- [Your task]: Return nothing but the lines from the line with "1000x563 pixels." through the last line of the entries that follow, copied exactly and free of pictures.

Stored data
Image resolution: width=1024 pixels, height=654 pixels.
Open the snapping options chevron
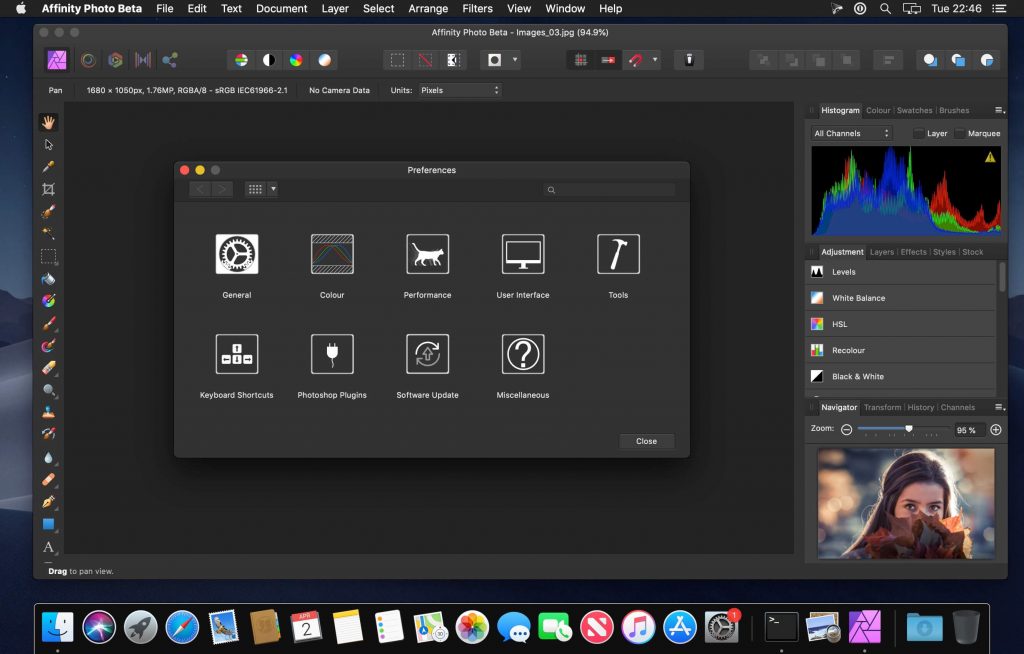pyautogui.click(x=655, y=60)
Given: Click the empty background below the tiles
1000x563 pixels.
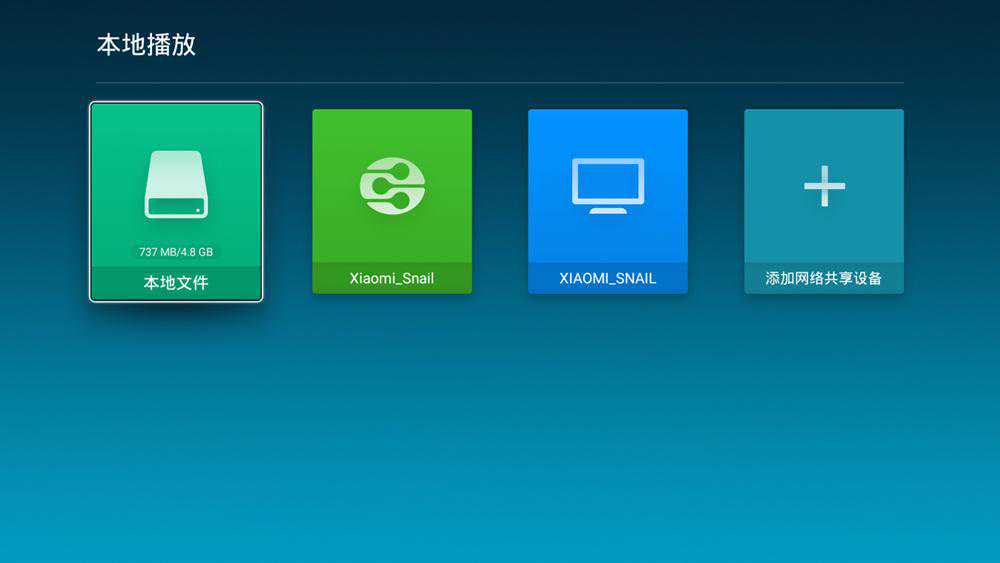Looking at the screenshot, I should click(x=500, y=430).
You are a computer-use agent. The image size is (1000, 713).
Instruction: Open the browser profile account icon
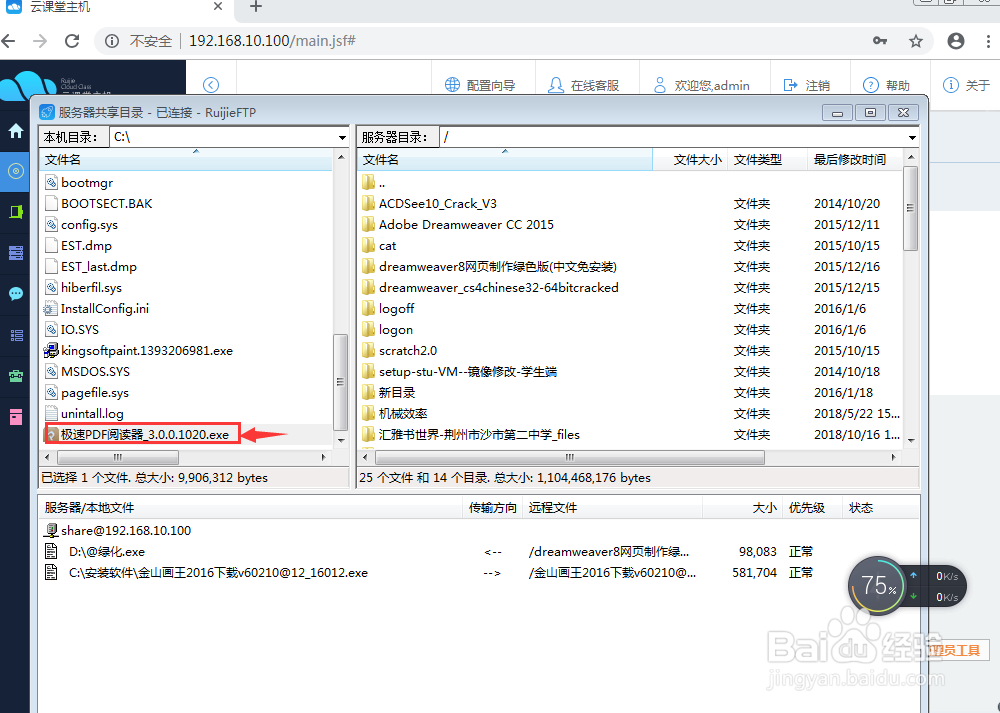coord(955,41)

- [Response to the exercise]:
1000x563 pixels.
Looking at the screenshot, I should click(x=500, y=430).
You are a computer-use agent. The image size is (1000, 713).
Instruction: Open the browser profile account icon
coord(955,41)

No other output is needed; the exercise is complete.